▶ _Available records_
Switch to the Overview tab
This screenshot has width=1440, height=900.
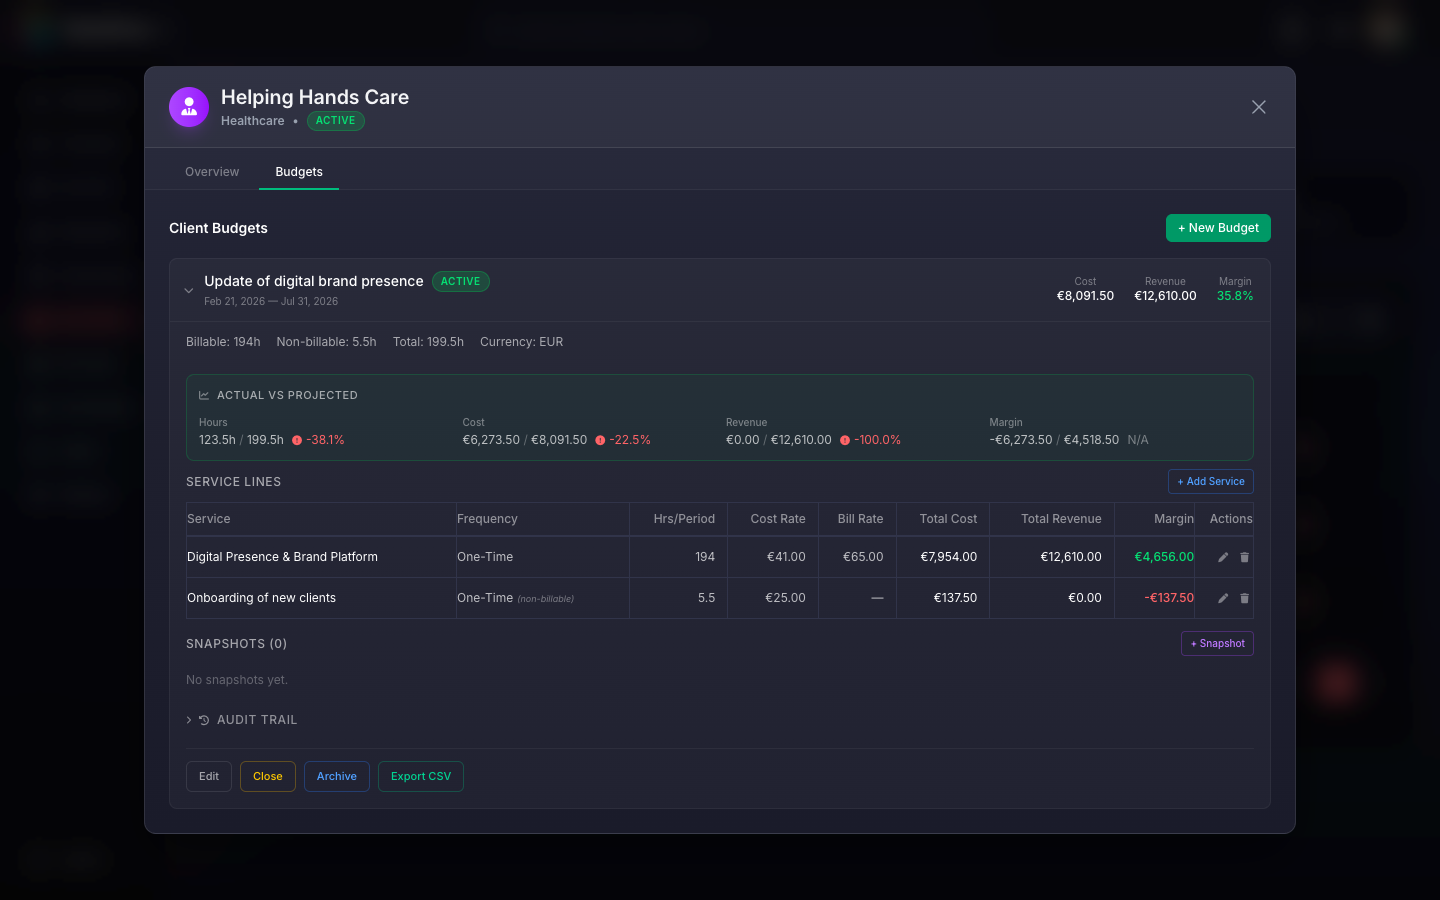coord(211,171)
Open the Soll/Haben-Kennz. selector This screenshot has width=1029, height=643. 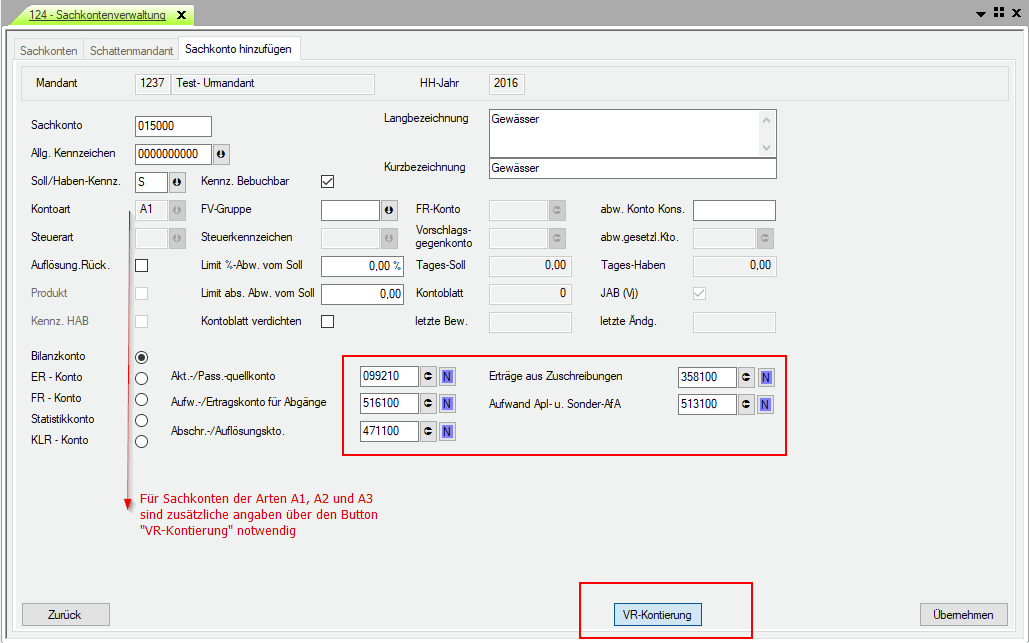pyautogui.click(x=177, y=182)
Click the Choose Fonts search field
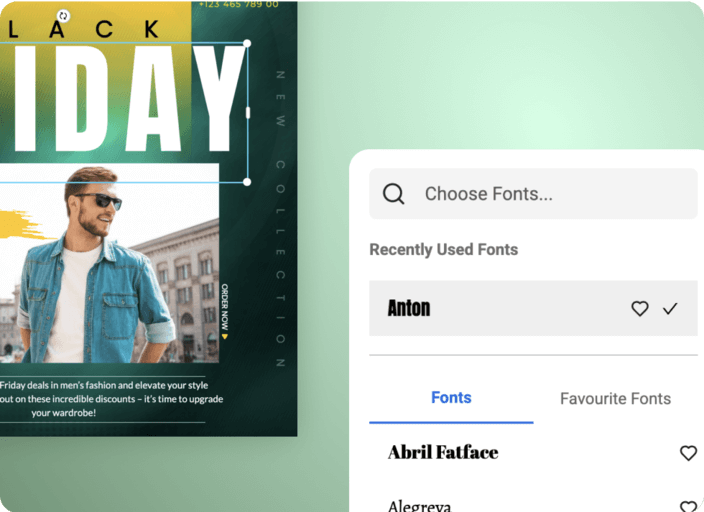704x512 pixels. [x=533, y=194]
* * *
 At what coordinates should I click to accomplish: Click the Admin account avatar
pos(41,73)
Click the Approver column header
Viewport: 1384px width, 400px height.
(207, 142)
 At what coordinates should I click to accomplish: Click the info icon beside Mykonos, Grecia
* * *
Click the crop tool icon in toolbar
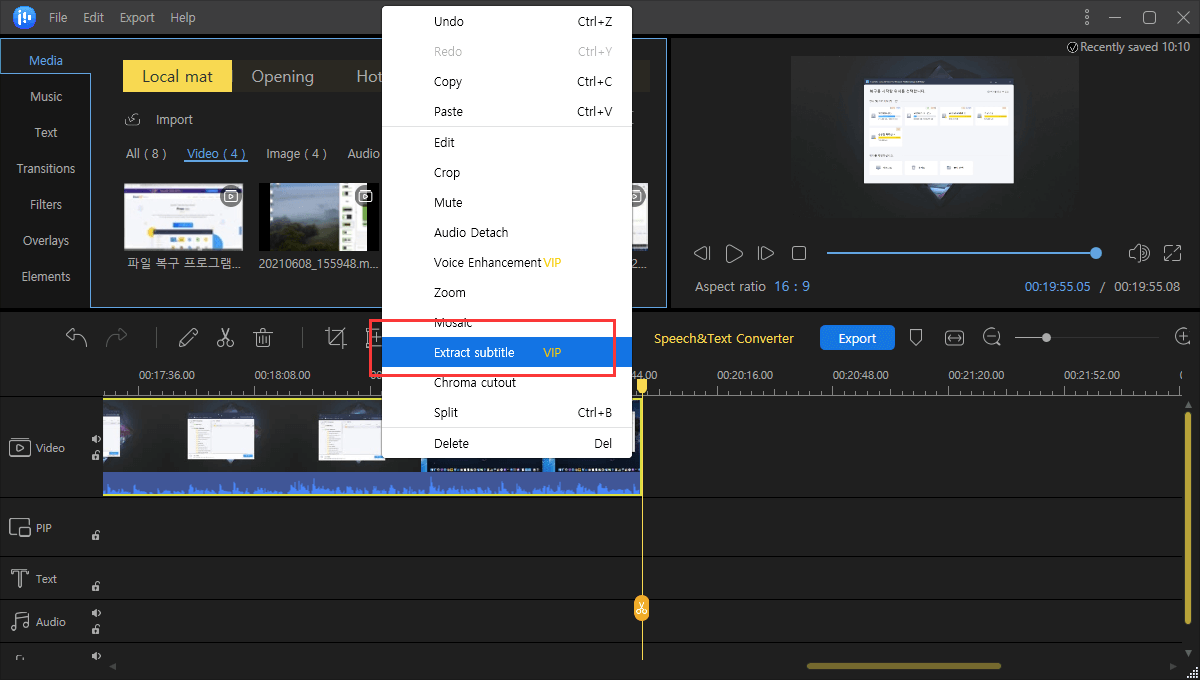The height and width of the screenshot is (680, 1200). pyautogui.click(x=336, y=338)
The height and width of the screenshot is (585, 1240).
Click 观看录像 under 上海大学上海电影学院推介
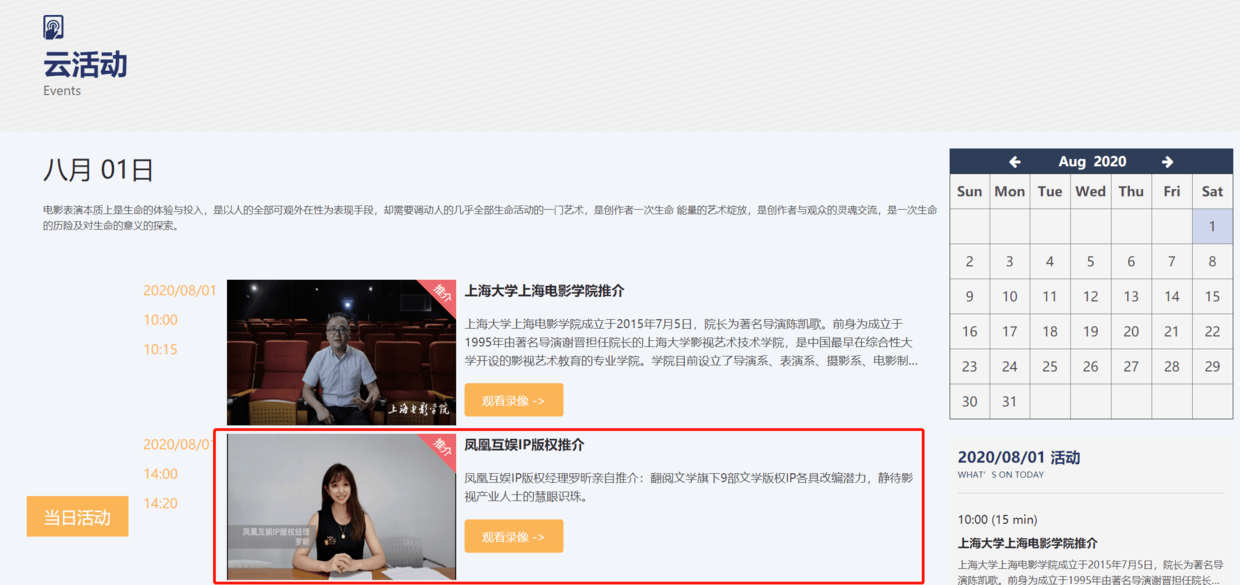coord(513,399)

▶ _Aim of the exercise_
The stretch of entries above that starts with the line containing "Click the Approver column header" and goes on through the line containing "At what coordinates should I click to accomplish: Click the info" is to be transcribed exactly, and no other line is to be transcribed.

▶ _Task result_
Click the Approver column header
Viewport: 1384px width, 400px height.
(207, 142)
 At what coordinates should I click to accomplish: Click the info icon beside Mykonos, Grecia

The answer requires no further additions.